René ABERLENC : l’artiste
Il entra très jeune en peinture comme on entre en religion, comme on entreprend la quête du Graal : il était venu en ce monde pour être peintre. La peinture fut son bonheur, sa respiration, son Grand Œuvre. Son travail fut marqué par une très grande exigence.
S'il ressentait les fécondes potentialités de renouvellement de l'art moderne, il ne croyait pas qu'il soit nécessaire de faire table rase de la tradition humaniste héritée des grands aînés.
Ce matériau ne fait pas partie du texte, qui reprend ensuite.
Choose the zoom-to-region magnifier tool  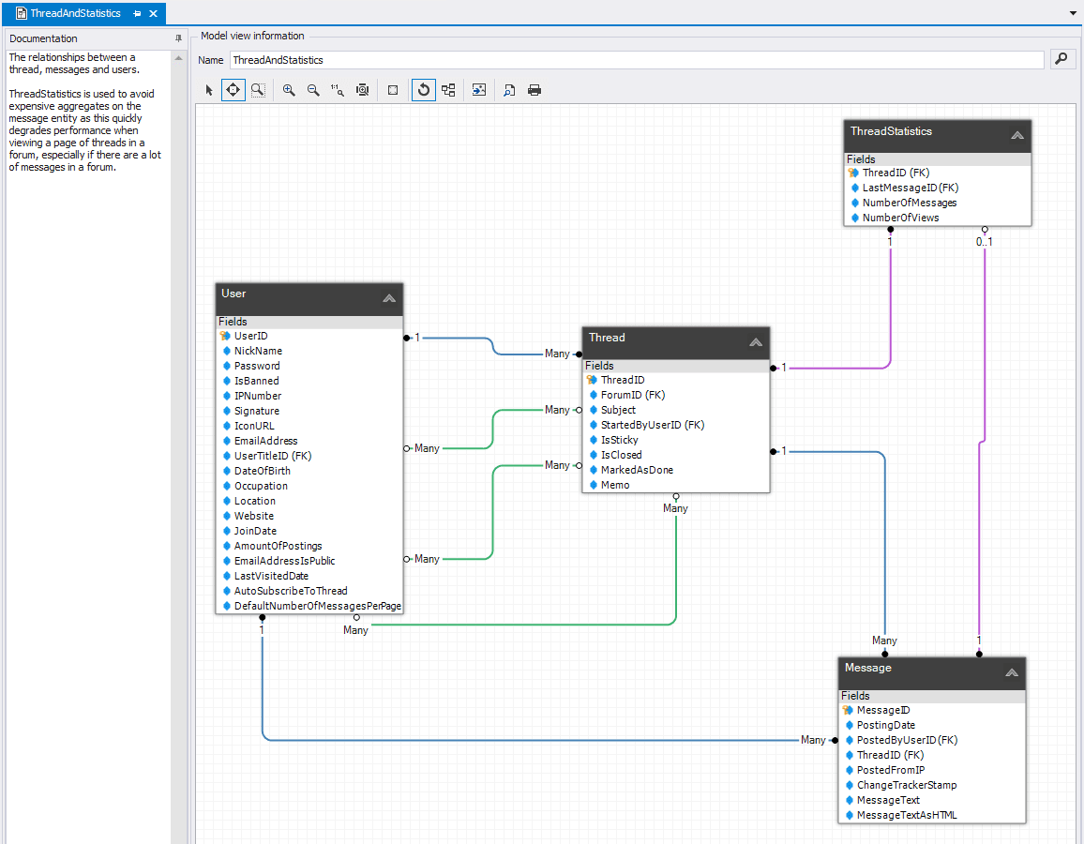pos(257,90)
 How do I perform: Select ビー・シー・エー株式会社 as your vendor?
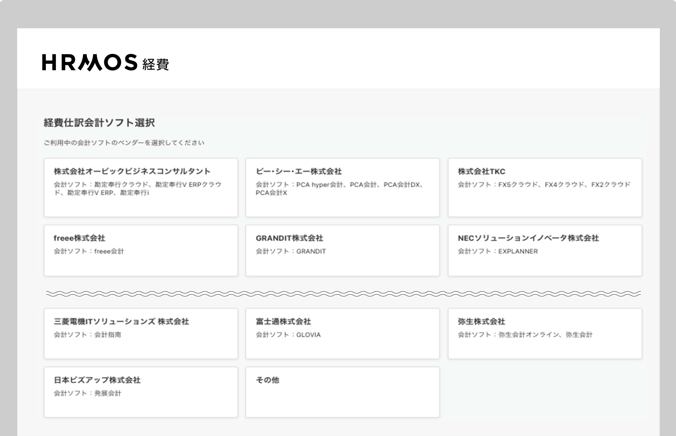point(343,187)
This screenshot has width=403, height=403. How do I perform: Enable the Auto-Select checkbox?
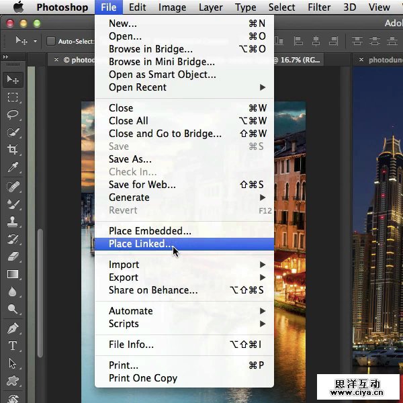50,41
Il n'avait pas la vanité naïve de se croire au-dessus de la Tradition et dispensé d'étudier les Maîtres : s'imaginer que l'art commence ou s'achève avec sa petite personne aura été une maladie contemporaine. Refuser toute tradition ou refuser toute innovation sont deux extrêmes absurdes qui aboutissent à la stérilité, à la répétition, à tourner en rond. C'est le contraire de la vie et ô combien René était Vivant !
Au prix d’une recherche qui fut souvent douloureuse et d’efforts soutenus pendant toute sa vie, d'une remise en question permanente de soi-même, il évolua et progressa sans cesse. Il était rarement satisfait de son travail. Par bonheur, sa trajectoire fut jalonnée par des œuvres maîtresses.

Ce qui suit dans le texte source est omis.